_Exercise prompt_
Answer from the notes on stages 6 through 8 below:
(a) How long does a cold start take for the second image?
(b) About how many seconds did each image in the first batch take to generate on A100?
(c) To what value was the FaceDetailer denoise lowered?

Stage 6: the second image had different problems

Switched to valyriantech/comfyui-with-flux:05042026, which has dependencies baked into the image layer rather than fetched at boot. ComfyUI started cleanly. But:

The image’s start.sh ignored my HF_TOKEN and downloaded flux1-kontext-dev.safetensors (Kontext, not Krea) into the wrong directory.
rsync wasn’t installed in the image, so the LoRA upload failed.
ComfyUI rejected my workflow JSON with three different validation errors: it didn’t have t5xxl_fp16.safetensors (only fp8), didn’t have ae.safetensors (only ae.sft), and the UltimateSDUpscale node required a batch_size parameter that wasn’t in my workflow.

Each of these was a one-line fix. Each cost a new cold start to discover. Cold start for this image is 13-15 minutes because the image is 35GB and the pod has to pull it from Docker Hub every time. The cumulative wait was real.

I eventually wrote a separate script that connected to an existing warm pod and ran generation against it, so I could iterate at 30 seconds per workflow attempt instead of 15 minutes.

Stage 7: first images

Once everything connected, the first batch of 8 images took about 12 minutes to generate at ~90 seconds per image on A100. The first image to land was unmistakably me, in the right office setting, in athletic clothing. The face was correct enough that someone who didn’t know me well would not pause. People who knew me well would catch a slight smoothness and a vaguely posed quality that made it read as AI-generated.

The remaining 7 images of the batch showed the same pattern: identity was solid, framing was tighter and more “studio” than I wanted, skin had a subtle gloss.

Stage 8: the iteration loop, briefly

I rewrote the prompts for wider framing, layered clothing (open quarter-zip over a t-shirt), and explicitly anti-bokeh (“deep depth of field, background mostly in focus”) to fight the DSLR-portrait default. Dropped the FaceDetailer denoise from 0.3 to 0.18 to stop the post-pass from re-smoothing skin. Dropped guidance from 3.5 to 2.8.

_Listed entries_

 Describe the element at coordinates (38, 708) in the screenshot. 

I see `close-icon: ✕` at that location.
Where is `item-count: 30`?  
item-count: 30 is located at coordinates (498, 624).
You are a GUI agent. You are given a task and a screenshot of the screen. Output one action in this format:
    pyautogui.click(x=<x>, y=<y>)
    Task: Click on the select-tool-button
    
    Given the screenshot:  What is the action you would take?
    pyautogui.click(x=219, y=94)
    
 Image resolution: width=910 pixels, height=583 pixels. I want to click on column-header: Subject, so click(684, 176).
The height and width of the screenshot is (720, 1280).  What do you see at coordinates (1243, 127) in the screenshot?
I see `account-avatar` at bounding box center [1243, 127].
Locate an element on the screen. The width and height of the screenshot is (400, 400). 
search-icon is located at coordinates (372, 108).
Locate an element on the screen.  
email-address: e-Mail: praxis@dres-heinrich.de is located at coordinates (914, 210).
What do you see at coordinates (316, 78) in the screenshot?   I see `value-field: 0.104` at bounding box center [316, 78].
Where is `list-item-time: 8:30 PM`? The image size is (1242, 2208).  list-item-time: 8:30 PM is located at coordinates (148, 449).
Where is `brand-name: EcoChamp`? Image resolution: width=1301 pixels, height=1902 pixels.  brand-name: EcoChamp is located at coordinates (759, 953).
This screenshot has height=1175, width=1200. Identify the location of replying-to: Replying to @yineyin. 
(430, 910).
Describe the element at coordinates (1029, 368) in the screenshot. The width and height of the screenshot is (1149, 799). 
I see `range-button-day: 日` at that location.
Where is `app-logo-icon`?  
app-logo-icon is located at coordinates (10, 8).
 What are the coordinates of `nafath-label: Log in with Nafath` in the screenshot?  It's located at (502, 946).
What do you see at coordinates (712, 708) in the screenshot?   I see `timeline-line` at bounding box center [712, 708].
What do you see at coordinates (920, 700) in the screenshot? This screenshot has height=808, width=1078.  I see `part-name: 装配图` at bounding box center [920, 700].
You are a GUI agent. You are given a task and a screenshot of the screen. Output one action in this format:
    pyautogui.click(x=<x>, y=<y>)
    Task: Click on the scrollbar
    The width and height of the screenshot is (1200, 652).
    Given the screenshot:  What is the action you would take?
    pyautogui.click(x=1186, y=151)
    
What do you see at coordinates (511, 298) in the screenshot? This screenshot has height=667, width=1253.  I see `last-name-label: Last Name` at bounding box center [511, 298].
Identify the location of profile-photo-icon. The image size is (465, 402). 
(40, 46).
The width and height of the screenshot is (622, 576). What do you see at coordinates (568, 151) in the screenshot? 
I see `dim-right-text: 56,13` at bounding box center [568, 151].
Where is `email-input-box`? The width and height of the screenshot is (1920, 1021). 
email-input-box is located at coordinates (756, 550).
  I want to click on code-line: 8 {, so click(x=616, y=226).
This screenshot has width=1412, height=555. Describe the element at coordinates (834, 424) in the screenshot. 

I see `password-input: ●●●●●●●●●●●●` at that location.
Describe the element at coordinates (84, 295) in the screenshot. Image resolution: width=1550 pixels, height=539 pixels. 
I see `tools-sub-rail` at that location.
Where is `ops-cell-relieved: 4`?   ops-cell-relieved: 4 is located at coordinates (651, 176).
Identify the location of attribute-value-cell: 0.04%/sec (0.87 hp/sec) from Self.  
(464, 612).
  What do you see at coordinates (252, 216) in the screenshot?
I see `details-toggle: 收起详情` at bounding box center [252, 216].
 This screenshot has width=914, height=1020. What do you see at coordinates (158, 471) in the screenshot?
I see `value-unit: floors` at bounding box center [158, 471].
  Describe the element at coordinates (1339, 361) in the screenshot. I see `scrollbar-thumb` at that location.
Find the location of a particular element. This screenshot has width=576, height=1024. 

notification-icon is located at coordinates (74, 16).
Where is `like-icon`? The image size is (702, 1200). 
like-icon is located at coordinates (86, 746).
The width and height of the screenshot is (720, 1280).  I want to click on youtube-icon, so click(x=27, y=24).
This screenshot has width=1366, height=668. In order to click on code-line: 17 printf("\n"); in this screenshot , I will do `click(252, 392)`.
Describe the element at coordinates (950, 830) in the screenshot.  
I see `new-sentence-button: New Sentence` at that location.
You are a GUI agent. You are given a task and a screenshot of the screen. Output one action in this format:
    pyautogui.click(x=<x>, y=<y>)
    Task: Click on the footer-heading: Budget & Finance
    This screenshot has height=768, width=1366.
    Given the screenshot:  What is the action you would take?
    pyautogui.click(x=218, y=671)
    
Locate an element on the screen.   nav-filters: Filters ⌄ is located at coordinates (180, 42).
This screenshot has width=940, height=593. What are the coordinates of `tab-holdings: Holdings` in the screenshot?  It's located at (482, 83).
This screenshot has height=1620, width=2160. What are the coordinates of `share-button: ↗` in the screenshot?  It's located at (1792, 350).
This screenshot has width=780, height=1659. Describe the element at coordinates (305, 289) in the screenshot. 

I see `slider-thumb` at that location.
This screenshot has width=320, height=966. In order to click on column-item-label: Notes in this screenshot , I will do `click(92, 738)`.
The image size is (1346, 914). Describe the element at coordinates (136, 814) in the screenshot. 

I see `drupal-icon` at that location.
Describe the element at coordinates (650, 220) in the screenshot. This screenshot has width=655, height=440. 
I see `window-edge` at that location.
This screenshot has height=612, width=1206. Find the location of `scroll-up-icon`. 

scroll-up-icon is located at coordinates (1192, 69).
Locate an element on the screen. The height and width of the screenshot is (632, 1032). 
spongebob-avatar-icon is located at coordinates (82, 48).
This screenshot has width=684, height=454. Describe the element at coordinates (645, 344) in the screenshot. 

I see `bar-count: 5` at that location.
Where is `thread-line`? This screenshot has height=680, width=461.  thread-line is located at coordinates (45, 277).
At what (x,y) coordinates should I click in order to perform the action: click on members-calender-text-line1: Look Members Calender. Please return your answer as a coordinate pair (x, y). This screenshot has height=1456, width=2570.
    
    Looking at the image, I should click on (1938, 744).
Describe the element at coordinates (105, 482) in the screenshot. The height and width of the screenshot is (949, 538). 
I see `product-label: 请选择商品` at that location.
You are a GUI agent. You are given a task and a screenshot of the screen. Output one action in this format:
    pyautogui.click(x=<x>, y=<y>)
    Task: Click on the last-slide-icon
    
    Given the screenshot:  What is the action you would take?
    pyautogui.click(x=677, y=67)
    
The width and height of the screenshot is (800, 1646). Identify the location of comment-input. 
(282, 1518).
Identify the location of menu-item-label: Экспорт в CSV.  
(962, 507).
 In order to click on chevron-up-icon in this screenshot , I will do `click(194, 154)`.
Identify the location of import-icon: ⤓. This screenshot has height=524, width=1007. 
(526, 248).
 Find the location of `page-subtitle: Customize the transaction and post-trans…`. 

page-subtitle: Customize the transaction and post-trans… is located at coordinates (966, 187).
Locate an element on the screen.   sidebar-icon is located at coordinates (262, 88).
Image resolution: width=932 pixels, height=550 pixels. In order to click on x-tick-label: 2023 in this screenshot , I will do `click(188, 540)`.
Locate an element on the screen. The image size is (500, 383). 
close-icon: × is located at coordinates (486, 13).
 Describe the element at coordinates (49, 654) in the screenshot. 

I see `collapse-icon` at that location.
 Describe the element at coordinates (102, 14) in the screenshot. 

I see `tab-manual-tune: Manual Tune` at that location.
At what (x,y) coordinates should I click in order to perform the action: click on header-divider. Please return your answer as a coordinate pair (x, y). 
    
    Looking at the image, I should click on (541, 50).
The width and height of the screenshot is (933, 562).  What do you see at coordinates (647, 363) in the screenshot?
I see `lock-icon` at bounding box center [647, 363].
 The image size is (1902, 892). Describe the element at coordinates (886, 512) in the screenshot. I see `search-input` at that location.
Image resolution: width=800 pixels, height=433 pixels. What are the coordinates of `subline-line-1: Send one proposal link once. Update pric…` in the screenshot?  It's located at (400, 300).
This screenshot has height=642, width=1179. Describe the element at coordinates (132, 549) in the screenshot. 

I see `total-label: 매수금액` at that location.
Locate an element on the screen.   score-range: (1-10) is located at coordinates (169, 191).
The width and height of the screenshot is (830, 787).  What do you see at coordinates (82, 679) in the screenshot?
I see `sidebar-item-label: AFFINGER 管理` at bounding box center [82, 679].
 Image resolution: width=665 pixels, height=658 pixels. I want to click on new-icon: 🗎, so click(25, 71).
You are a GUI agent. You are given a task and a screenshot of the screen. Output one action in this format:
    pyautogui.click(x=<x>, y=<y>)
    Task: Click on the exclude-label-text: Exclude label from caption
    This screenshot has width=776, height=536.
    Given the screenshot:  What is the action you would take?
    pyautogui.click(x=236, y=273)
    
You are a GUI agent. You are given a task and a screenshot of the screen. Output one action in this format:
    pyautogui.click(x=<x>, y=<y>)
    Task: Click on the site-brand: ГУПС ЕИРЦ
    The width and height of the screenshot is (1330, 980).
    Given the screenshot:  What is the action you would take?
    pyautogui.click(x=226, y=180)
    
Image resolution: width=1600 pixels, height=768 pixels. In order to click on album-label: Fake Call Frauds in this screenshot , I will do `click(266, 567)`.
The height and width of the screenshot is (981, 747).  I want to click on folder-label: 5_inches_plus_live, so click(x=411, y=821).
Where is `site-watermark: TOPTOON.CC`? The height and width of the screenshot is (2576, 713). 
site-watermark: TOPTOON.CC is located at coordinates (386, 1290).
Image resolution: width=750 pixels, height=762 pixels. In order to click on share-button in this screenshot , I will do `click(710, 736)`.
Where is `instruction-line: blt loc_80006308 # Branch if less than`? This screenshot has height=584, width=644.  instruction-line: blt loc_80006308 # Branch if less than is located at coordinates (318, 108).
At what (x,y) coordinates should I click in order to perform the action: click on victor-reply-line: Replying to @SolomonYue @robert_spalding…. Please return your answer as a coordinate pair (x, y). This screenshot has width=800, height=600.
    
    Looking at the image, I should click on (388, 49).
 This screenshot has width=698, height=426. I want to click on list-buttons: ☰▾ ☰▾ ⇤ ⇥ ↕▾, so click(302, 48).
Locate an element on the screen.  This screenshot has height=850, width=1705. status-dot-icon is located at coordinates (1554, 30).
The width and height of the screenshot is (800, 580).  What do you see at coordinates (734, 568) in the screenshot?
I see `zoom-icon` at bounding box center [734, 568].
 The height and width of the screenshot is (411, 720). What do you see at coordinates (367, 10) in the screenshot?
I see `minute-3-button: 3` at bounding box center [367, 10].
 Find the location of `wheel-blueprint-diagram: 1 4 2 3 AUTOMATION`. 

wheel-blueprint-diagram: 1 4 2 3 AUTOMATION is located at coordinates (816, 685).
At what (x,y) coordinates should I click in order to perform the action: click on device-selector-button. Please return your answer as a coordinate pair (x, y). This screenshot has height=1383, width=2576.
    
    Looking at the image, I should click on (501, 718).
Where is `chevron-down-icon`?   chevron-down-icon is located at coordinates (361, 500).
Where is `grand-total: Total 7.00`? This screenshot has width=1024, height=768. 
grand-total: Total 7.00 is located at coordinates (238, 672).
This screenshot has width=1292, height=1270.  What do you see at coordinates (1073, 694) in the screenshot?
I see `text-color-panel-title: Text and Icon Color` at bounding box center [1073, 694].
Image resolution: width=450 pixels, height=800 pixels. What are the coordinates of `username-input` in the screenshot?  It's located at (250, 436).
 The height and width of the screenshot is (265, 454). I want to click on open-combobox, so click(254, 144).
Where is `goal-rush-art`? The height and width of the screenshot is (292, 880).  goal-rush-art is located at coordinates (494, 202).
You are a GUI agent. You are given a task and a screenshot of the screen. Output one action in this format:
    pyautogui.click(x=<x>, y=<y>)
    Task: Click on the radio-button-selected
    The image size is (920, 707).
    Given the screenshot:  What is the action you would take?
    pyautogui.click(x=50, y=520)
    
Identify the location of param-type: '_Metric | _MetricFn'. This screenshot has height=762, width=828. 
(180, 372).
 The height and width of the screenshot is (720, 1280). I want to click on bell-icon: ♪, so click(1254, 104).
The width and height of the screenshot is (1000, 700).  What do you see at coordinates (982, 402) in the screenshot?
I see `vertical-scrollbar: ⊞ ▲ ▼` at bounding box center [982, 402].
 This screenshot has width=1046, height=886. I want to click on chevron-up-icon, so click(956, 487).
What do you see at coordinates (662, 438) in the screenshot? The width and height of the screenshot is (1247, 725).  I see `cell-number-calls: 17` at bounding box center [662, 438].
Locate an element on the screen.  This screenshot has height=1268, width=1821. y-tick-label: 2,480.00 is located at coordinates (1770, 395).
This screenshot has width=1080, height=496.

_Written solution_
(a) 13-15 minutes
(b) About 90 seconds
(c) 0.18